Öffentliche Bekanntmachung

Festsetzung der unveränderten Grundsteuer für die Gemeinde Forbach gemäß § 27 Abs. 3 des Grundsteuergesetzes.

Gemäß § 27 Abs. 3 des Grundsteuergesetzes werden die Gemeinden ermächtigt, die Grundsteuer durch öffentliche Bekanntmachung dann festzusetzen, wenn sich gegenüber dem Vorjahr keine Änderung ergibt.
1. SteuerfestsetzungDer Gemeinderat hat durch Hebesatzsatzung vom 20.11.2024 die Hebesätze für die Grundsteuer für das Kalenderjahr 2025 festgesetzt auf- 700 v.H. für die Betriebe der Land- und Forstwirtschaft (Grundsteuer A) und- 610 v.H. für die Grundstücke (Grundsteuer B). Die Hebesätze gelten unverändert fort. Für diejenigen Steuerschuldner, die für das Kalenderjahr 2026 die gleiche Grundsteuer wie im Vorjahr zu entrichten haben, wird aufgrund von § 51 Abs. 3 Landesgrundsteuergesetz (LGrStG) die Grundsteuer für das Kalenderjahr 2026 in derselben Höhe wie für das Kalenderjahr 2025 durch öffentliche Bekanntmachung festgesetzt. Für die Steuerschuldner treten mit dem Tage der öffentlichen Bekanntmachung die gleichen Rechtswirkungen ein, wie wenn ihnen an diesem Tage ein schriftlicher Steuerbescheid zugegangen wäre. Dies gilt nicht, wenn Änderungen in der sachlichen oder persönlichen Steuerpflicht eintreten. In diesen Fällen ergeht anknüpfend an den Messbescheid des Finanzamts ein entsprechender schriftlicher Grundsteuerbescheid.
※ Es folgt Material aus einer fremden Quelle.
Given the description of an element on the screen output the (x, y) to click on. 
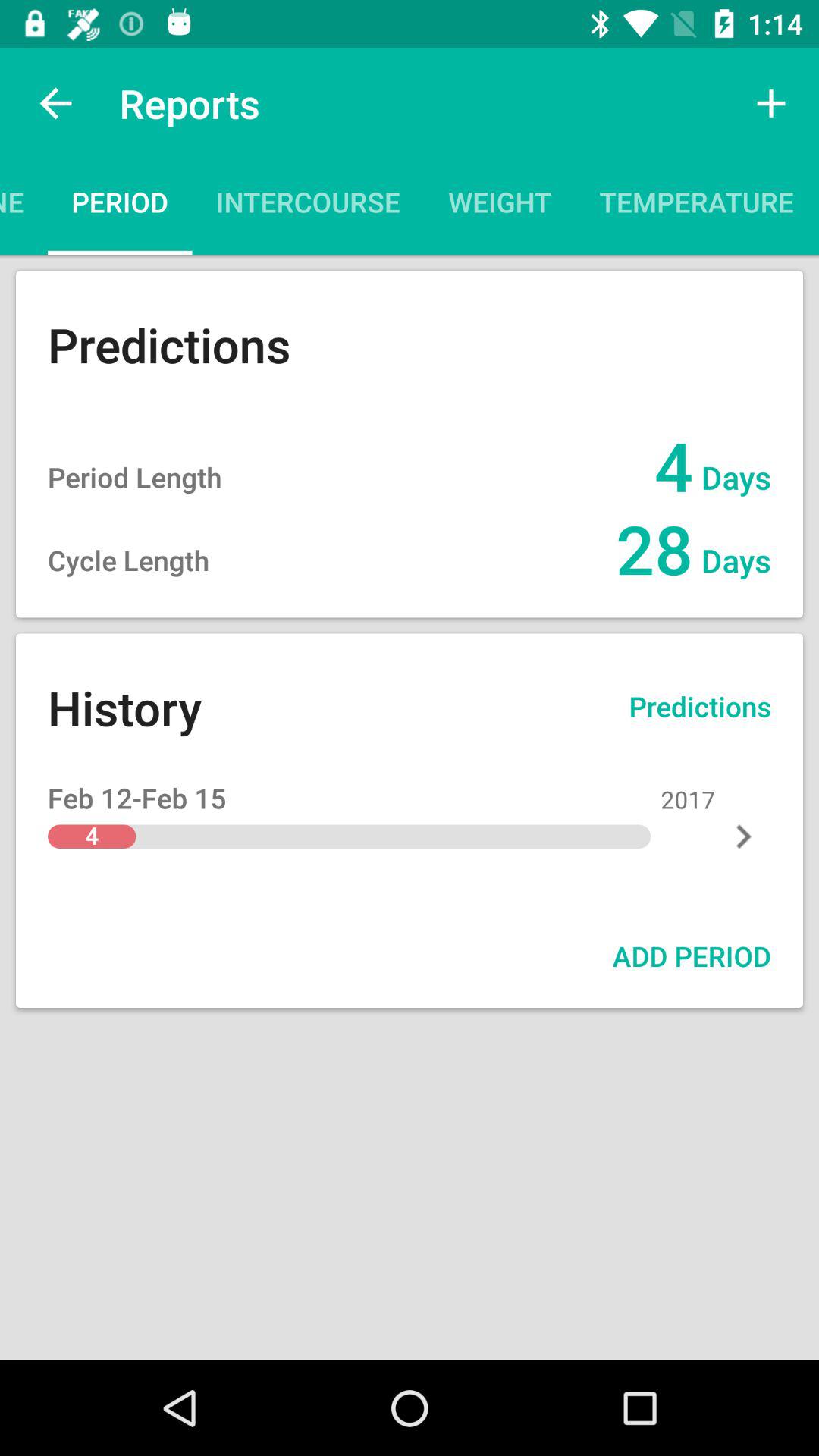
tap the icon next to period icon (23, 206)
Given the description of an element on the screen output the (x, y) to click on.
2. ZahlungsaufforderungDie Steuerschuldner werden gebeten, die Grundsteuer für das Jahr 2026 zu den Fälligkeitsterminen und mit den Beträgen, die sich aus dem letzten schriftlichen Grundsteuerbescheid vor Veröffentlichung dieser Bekanntmachung ergeben, auf eines der in diesem Bescheid angegebenen Bankkonten der Gemeindekasse zu überweisen.

3. RechtsbehelfsbelehrungGegen diese durch öffentliche Bekanntmachung bewirkte Steuerfestsetzung kann innerhalb eines Monats nach dieser öffentlichen Bekanntmachung Widerspruch erhoben werden. Der Widerspruch ist beim Bürgermeisteramt Forbach, Landstr. 27, 76596 Forbach schriftlich oder zur Niederschrift einzulegen.

4. HinweiseDer Widerspruch hat keine aufschiebende Wirkung (§ 80 Abs. 2 Satz 1 Nr. 1 der Verwaltungsgerichtsordnung - VwGO). Dies bedeutet, dass angeforderte Beträge auch bei Einlegung eines Widerspruchs fristgerecht zu entrichten sind. Bei verspäteter Zahlung treten Säumnis- und Vollstreckungsfolgen ein.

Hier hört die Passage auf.